China’s stimulus blitz attracts more Gen Z stock traders with bigger risk appetite: report
Gen Z traders doubled to 110 million after the September policy measures, swelling the pool of investors with higher risk appetite, a Hurun-Ping An report shows
China’s stimulus blitz in September to rescue the nation’s economy has drawn more Generation Z investors into the stock market and swelled the proportion of traders with higher risk appetite, according to a research report.
This group of investors, defined as those born between 1997 and 2012, doubled to about 110 million or 30 per cent of China’s army of stock traders, a white paper published by the Hurun Research Institute and Ping An Securities showed. The pool of traders with higher tolerance of risk increased to 54 per cent from 49 per cent after the policy action, it added.
China’s central bank unveiled two new funding facilities to spur stock buying on September 24 and pledged to cut borrowing costs for home purchases, after persistent weak data threatened to sap confidence among the population. It triggered a world-beating rally in Chinese stocks at home and abroad as foreign funds returned.
“The younger generation has become the main force on the market,” the report said. “These young investors are very enthusiastic about technology innovation and fledgling industries, and are more willing to take higher risks to seek high returns.”
Beijing’s stimulus measures also broadened the geographic composition of Chinese stock investors. Investors from non-tier-one cities now account for 61 per cent of them, up from 42 per cent before the policy announcement.
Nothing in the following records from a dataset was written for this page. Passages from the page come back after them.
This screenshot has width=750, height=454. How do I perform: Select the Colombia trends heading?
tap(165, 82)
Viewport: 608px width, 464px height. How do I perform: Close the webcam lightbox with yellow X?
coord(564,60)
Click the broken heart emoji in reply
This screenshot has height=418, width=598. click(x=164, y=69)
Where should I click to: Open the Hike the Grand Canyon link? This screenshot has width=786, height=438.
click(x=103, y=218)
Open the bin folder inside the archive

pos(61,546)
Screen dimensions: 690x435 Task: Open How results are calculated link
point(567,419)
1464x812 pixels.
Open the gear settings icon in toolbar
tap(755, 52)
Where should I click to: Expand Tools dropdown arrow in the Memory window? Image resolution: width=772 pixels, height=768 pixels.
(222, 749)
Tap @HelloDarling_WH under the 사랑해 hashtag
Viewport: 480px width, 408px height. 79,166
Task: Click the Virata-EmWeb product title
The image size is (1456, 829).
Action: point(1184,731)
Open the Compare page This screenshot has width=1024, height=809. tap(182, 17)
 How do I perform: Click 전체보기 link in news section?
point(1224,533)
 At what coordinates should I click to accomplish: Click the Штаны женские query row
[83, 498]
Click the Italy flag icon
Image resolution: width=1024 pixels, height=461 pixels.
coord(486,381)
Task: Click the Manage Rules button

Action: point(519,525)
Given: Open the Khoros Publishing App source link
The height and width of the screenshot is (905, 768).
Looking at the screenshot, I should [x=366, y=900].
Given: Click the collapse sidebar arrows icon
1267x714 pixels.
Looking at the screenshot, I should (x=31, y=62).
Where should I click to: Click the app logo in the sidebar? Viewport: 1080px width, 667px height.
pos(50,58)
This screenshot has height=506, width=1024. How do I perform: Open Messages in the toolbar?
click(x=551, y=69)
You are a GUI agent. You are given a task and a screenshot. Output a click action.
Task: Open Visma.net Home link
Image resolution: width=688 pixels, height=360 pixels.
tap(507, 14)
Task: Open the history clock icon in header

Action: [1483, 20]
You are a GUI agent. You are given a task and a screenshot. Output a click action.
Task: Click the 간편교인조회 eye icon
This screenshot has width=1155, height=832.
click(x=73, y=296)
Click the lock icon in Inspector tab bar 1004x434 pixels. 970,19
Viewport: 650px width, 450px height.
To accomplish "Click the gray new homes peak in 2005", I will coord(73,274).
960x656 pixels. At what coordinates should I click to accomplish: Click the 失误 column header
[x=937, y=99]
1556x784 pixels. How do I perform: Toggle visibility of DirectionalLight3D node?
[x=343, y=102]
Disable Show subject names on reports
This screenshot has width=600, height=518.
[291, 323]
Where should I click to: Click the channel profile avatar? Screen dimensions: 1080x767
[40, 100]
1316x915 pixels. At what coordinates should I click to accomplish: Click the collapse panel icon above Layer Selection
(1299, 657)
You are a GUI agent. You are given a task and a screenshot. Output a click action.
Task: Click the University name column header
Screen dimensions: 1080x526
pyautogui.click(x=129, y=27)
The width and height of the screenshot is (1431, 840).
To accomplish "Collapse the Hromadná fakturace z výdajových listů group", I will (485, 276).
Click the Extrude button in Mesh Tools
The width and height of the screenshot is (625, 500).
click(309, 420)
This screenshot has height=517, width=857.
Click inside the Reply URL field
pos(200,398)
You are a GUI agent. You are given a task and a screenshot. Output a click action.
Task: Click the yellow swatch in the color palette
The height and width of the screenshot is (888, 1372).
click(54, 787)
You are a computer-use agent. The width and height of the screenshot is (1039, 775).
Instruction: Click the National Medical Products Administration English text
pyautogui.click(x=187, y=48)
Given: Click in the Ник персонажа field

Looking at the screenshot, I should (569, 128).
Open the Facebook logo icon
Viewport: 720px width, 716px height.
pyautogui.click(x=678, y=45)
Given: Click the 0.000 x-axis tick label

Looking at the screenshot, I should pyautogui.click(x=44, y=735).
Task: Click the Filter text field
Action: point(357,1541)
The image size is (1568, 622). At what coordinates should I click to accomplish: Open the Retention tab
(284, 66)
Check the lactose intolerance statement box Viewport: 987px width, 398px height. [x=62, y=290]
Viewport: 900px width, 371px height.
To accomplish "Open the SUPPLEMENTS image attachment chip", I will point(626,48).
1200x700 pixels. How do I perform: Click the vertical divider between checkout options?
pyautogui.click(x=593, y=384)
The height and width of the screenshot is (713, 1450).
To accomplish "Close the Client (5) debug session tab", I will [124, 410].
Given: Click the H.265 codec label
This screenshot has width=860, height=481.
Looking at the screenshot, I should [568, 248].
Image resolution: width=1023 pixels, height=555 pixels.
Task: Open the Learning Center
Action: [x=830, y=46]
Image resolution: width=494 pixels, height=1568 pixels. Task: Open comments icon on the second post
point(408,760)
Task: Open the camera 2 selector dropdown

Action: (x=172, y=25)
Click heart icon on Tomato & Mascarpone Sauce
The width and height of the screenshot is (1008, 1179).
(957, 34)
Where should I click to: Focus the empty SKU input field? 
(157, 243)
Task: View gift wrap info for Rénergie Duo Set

China’s benchmark CSI 300 Index rose 15 per cent in 2024, turning around from one of the world’s worst performers. Most of the gains were made in the few weeks after September 24. Stocks have since traded sideways as investors called for more forceful follow-up measures.
Over the past year, 58 per cent of investors have reaped at least a 10 per cent gain from stocks, according to a sample data analysed by Hurun and Ping An Securities.